Читать книгу The Concise Encyclopedia of Applied Linguistics - Carol A. Chapelle - Страница 147
Rating Scales and Scale Descriptors
ОглавлениеAssessment of speaking requires assigning numbers to the characteristics of the speech sample in a systematic fashion through the use of a scale. A scale represents the range of values associated with particular levels of performance, and scaling rules represent the relationship between the characteristic of interest and the value assigned (Crocker & Algina, 1986). The use of a scale for measurement is more intuitively clear in domains apart from language ability. For example, we can measure weight very accurately.
Measurement of a speaking performance, however, requires a different kind of scale, such as those used in certain sports competitions (see Spolsky, 1995) where the quality of performance is based on rank. There is no equal‐interval unit of measurement comparable to ounces or pounds that allows the precise measurement of a figure skating performance. Likewise, assessing speaking ranks students into ordinal categories (often referred to as vertical categories) similar to bronze, silver, and gold; A2, B2, C2; or beginning, intermediate, and advanced.
The global assessment of performance is associated with holistic scales where abilities are represented by level descriptors comprised of a qualitative summary of the raters' observations. Benchmark performances are selected to exemplify the levels and their descriptors. Scale descriptors are typically associated with, but not limited to: pronunciation (focusing on segmentals); phonological control (focusing on suprasegmentals); grammar/accuracy (morphology, syntax, and usage); fluency (speed and pausing); vocabulary (range and idiomaticity); coherence; and organization. If the assessment involves evaluation of interaction, the following may also be included: turn‐taking strategies, cooperative strategies, and asking for or providing clarification.

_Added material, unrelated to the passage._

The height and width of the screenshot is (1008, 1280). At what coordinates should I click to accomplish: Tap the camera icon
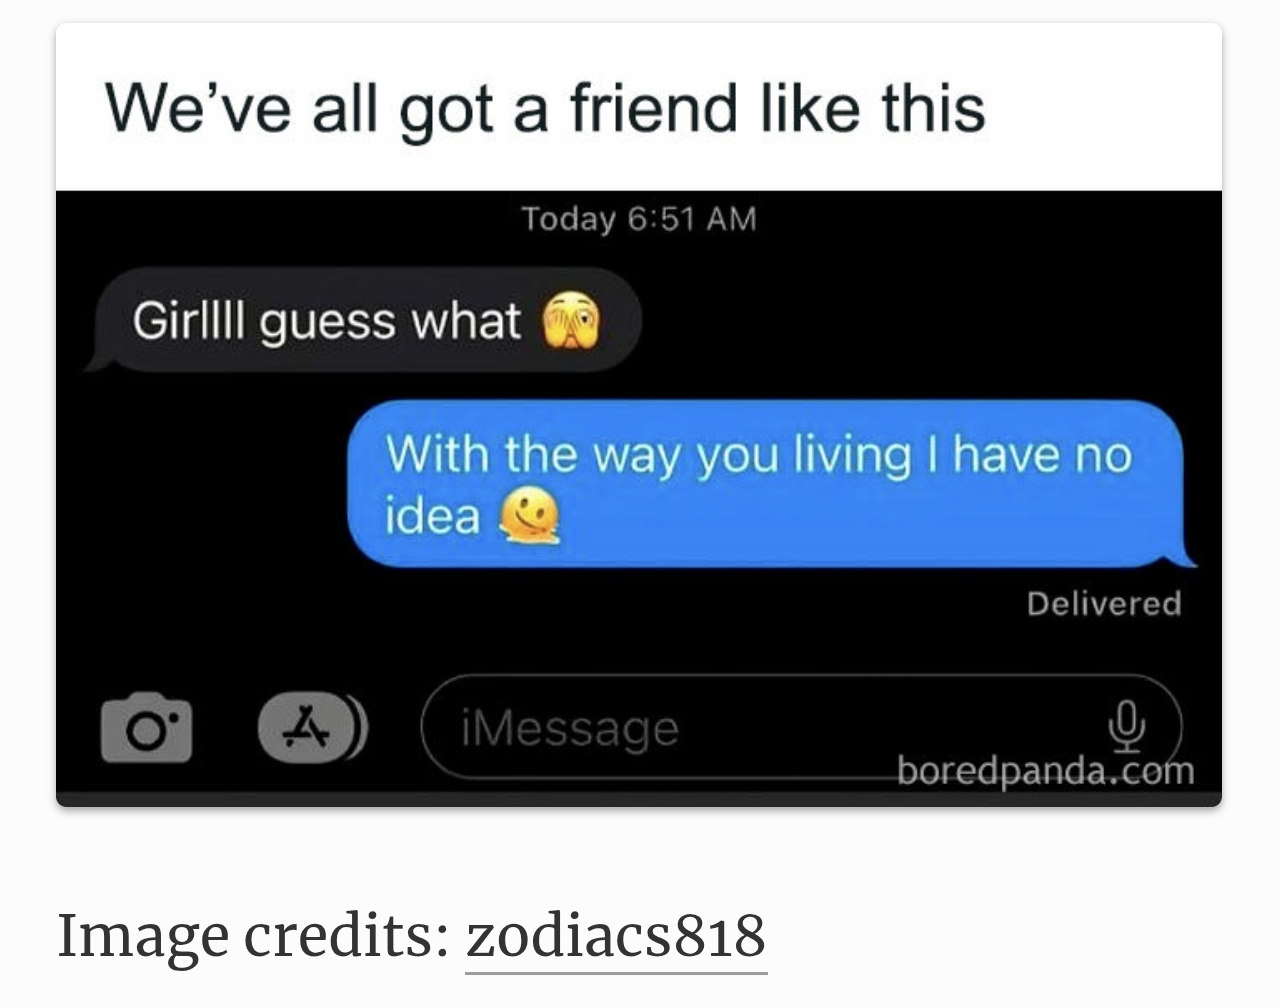click(146, 728)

Holistic vertical indicators, even when accompanied by scale descriptors and benchmarks, may not be sufficient for making instructional or placement decisions. In such cases, an analytic rating, discourse analysis, or extraction of temporal measures of fluency may be conducted to explicate components of the examinee's performance. The specific components chosen, which can include any of the same aspects of performance used in holistic scale descriptors, depend on the purpose of the test, the needs of the score users, and the interests of the researcher.
Score users are central in Alderson's (1991) distinction among three types of scales: constructor oriented, assessor oriented, and user oriented. The language used to describe abilities tends to focus on the positive aspects of performance in user‐oriented and constructor‐oriented scales, where the former may focus on likely behaviors at a given level and the latter may focus on particular tasks associated with a curriculum or course of instruction. Assessor‐oriented scales shift the focus from the learner and objectives of learning toward the rater; scale descriptors are often negatively worded and focus on the perceptions of the rater and are often more useful for screening purposes.
From another perspective, scales for speaking assessments can be theoretically oriented, empirically oriented, or both. The starting point for all assessments is usually a description or theory of language ability (e.g., Canale & Swain, 1980; Bachman, 1990). These broad orientations are then narrowed down to focus on a particular skill and particular components of that skill. Empirical approaches to the development and validation of speaking assessment scales involve identification of characteristics of interest for the subsequent development of scale levels (e.g., Chalhoub‐Deville, 1995; Fulcher, 1996) or explications of assigned ability levels (e.g., Xi & Mollaun, 2006; Iwashita, Brown, McNamara, & O'Hagan, 2008; Ginther, Dimova, & Yang, 2010), or both. In addition, collecting data about examinee perspectives and experiences can be used to improve test development and administrative procedures (Yan, Thirakunkovit, Kauper, & Ginther, 2016).
Specific‐purpose scales are often derived from general guidelines and frameworks. For example, the ACTFL proficiency guidelines (2009) serve as a starting point for the ACTFL OPI scale. Another influential framework is the Common European Framework of Reference for Languages (CEFR; Council of Europe, 2001). The CEFR is a collection of descriptions of language ability, ranging from beginning to advanced, across and within the four main skills. The document is comprehensive and formidable in scope, but, in spite of its breadth, the CEFR has been used to construct scales for assessing language performance, to communicate about levels locally and nationally (Figueras & Noijons, 2009), and to interpret test scores (Tannenbaum & Wylie, 2008).